Dans cette idée de continuum, l’école maternelle occupe une place centrale. De l’avis des scientifiques, et dans un rare consensus sur le sujet – les méthodes de lecture étant l’objet de controverses régulières –, la compréhension de l’écrit résulte de la maîtrise du déchiffrage, mais aussi du langage oral. Or, les inégalités sont criantes à ces premiers stades de la scolarité. En début de CP, les trois quarts des élèves hors éducation prioritaire comprennent de manière satisfaisante les mots énoncés à l’oral, contre 42 % en réseau d’éducation prioritaire renforcée. L’étude Pirls le révèle : les élèves français sont moins nombreux que la moyenne à effectuer des « tâches d’alphabétisation précoce » avant l’entrée à l’école primaire (22 % contre 33 %).

« Il n’y a pas un accord évident sur ce qui doit être su à l’entrée au CP. Les pratiques sont de fait très hétérogènes, constate Jérôme Deauvieau, professeur de sociologie à l’Ecole normale supérieure et membre du Conseil scientifique de l’éducation nationale (CSEN). Certains ne maîtrisent pas encore les lettres de l’alphabet quand d’autres sont quasiment déjà entrés dans la lecture. » Stanislas Dehaene, le président du CSEN, insiste sur le vocabulaire : « Il faut mettre les enfants dans un bain de langage le plus tôt possible », assure le spécialiste des sciences cognitives, estimant que les écoliers de maternelle « peuvent apprendre entre dix à vingt nouveaux mots par jour ».
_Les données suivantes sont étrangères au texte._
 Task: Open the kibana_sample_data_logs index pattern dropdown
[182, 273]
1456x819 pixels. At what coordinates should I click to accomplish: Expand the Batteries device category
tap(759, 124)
Autre frein pour les enseignants français : la difficulté à gérer l’hétérogénéité des élèves et à proposer des activités différenciées, a fortiori dans des classes plus bondées que la moyenne européenne. Selon l’étude Pirls 2021, les enseignants français sont 16 % à déclarer avoir recours à l’enseignement individualisé pour la lecture de façon régulière, contre 36 % pour leurs collègues européens. Or, selon Bruno Suchaut, professeur à l’université de Lausanne, les élèves les plus en difficulté en lecture ont besoin de « trois à quatre fois plus de temps d’apprentissage » que les autres. « Ces activités différenciées demandent des organisations pédagogiques qui permettent de les mettre en place », tempère le chercheur.

« En France, on n’apprend pas forcément les gestes professionnels efficaces », remarque encore Bruno Suchaut. Un point de vue partagé par tous les spécialistes de la lecture, quelle que soit leur chapelle par ailleurs. Les pratiques des enseignants diffèrent fortement d’un établissement à un autre et même d’une classe à une autre.

« La formation initiale, si elle prend sa part, ne peut pas tout, surtout au vu de la charge de travail de nos étudiants en master métiers de l’enseignement », prévient Nathalie Catellani. Pour la directrice de l’Institut national supérieur du professorat et de l’éducation d’Amiens, « il doit y avoir une continuité entre les formations proposées aux étudiants, aux nouveaux enseignants et aux plus chevronnés ».

Depuis trois ans, un plan de formation en français prévoit des actions à destination des professeurs des écoles. « Environ 40 000 enseignants sont formés chaque année », assure-t-on au ministère de l’éducation nationale. D’autres formations centrées sur l’école maternelle commencent à se déployer. Restera à en mesurer les effets.